Text and Binary modes

The Issue

On a UNIX system, when an application reads from a file it gets exactly what's in the file on disk and the converse is true for writing. The situation is different in the DOS/Windows world where a file can be opened in one of two modes, binary or text. In the binary mode the system behaves exactly as in UNIX. However on writing in text mode, a NL (\n, ^J) is transformed into the sequence CR (\r, ^M) NL.

This can wreak havoc with the seek/fseek calls since the number of bytes actually in the file may differ from that seen by the application.

The mode can be specified explicitly as explained in the Programming section below. In an ideal DOS/Windows world, all programs using lines as records (such as bash, make, sed ...) would open files (and change the mode of their standard input and output) as text. All other programs (such as cat, cmp, tr ...) would use binary mode. In practice with Cygwin, programs that deal explicitly with object files specify binary mode (this is the case of od, which is helpful to diagnose CR problems). Most other programs (such as cat, cmp, tr) use the default mode.

The default Cygwin behavior

The Cygwin system gives us some flexibility in deciding how files are to be opened when the mode is not specified explicitly. The rules are evolving, this section gives the design goals.

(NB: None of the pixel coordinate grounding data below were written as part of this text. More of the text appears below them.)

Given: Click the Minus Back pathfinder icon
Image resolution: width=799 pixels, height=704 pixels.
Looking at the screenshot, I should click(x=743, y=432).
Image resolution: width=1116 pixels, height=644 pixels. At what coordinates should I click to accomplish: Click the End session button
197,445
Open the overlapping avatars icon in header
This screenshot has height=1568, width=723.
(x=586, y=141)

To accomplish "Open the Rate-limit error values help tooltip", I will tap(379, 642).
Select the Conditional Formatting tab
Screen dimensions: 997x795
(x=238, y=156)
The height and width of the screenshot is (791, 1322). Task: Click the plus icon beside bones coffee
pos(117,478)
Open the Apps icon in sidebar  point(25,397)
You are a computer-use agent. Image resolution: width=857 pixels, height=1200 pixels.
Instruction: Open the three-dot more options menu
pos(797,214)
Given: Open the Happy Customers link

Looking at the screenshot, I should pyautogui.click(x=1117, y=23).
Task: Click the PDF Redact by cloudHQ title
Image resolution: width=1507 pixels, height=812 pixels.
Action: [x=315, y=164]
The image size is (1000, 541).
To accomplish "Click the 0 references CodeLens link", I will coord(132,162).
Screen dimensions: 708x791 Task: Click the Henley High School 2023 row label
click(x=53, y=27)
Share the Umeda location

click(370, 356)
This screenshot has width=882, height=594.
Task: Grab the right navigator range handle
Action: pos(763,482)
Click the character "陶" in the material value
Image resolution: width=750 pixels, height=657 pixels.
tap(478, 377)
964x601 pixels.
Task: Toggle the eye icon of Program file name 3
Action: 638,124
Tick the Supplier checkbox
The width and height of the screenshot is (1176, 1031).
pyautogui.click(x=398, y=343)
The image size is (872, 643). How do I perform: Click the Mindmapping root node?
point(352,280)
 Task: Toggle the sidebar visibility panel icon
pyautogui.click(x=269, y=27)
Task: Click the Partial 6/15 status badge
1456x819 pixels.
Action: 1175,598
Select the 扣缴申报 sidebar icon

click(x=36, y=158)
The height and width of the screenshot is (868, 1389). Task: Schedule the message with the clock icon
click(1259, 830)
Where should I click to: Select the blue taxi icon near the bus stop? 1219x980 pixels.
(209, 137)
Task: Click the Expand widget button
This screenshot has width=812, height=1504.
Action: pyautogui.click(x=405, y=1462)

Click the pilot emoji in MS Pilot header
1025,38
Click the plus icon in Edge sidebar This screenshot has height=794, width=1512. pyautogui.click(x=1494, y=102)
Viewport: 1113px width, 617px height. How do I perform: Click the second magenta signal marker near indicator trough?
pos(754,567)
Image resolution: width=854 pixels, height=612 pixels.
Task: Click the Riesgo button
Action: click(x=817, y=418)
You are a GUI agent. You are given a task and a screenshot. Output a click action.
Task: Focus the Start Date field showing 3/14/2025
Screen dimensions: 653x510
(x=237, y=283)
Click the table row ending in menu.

  1. If the filename is specified as a POSIX path and it appears to reside on a file system that is mounted (i.e. if its pathname starts with a directory displayed by mount), then the default is specified by the mount flag. If the file is a symbolic link, the mode of the target file system applies.

  2. If the file is specified via a MS-DOS pathname (i.e., it contains a backslash or a colon), the default is binary.

  3. Pipes and non-file devices are opened in binary mode, except if the CYGWIN environment variable contains nobinmode.


    In b20.1 of 12/98, a file will be opened in binary mode if any of the following conditions hold:

    1. binary mode is specified in the open call

    2. the filename is a MS-DOS filename

    3. the file resides on a binary mounted partition

    4. CYGWIN contains binmode

    5. the file is not a disk file

  4. When redirecting, the Cygwin shells uses rules (a-e). For these shells the relevant value of CYGWIN is that at the time the shell was launched and not that at the time the program is executed. Non-Cygwin shells always pipe and redirect with binary mode. With non-Cygwin shells the commands cat filename | program and program < filename are not equivalent when filename is on a text-mounted partition.


To illustrate the various rules, we provide scripts to delete CRs from files by using the tr program, which can only write to standard output. The script

# Remove \r from the file given as argument
tr -d '\r' < "$1" > "$1".nocr

will not work on a text mounted systems because the \r will be reintroduced on writing. However scripts such as

# Remove \r from the file given as argument
tr -d '\r' | gzip | gunzip > "$1".nocr

and the .bat file

REM Remove \r from the file given as argument
@echo off
tr -d \r < %1 > %1.nocr

work fine. In the first case (assuming the pipes are binary) we rely on gunzip to set its output to binary mode, possibly overriding the mode used by the shell. In the second case we rely on the DOS shell to redirect in binary mode.

Binary or text?

UNIX programs that have been written for maximum portability will know the difference between text and binary files and act appropriately under Cygwin. For those programs, the text mode default is a good choice. Programs included in official Cygwin distributions should work well in the default mode.

Text mode makes it much easier to mix files between Cygwin and Windows programs, since Windows programs will usually use the CRLF format. Unfortunately you may still have some problems with text mode. First, some of the utilities included with Cygwin do not yet specify binary mode when they should. Second, you will introduce CRs in text files you write, which can cause problems when moving them back to a UNIX system.

If you are mounting a remote file system from a UNIX machine, or moving files back and forth to a UNIX machine, you may want to access the files in binary mode. The text files found there will normally be in UNIX NL format, and you would want any files put there by Cygwin programs to be stored in a format understood by UNIX. Be sure to remove CRs from all Makefiles and shell scripts and make sure that you only edit the files with DOS/Windows editors that can cope with and preserve NL terminated lines.

Note that you can decide this on a disk by disk basis (for example, mounting local disks in text mode and network disks in binary mode). You can also partition a disk, for example by mounting c: in text mode, and c:\home in binary mode.


In the open() function call, binary mode can be specified with the flag O_BINARY and text mode with O_TEXT. These symbols are defined in fcntl.h.

In the fopen() function call, binary mode can be specified by adding a b to the mode string. Text mode is specified by adding a t to the mode string.

The mode of a file can be changed by the call setmode(fd,mode) where fd is a file descriptor (an integer) and mode is O_BINARY or O_TEXT. The function returns O_BINARY or O_TEXT depending on the mode before the call, and EOF on error.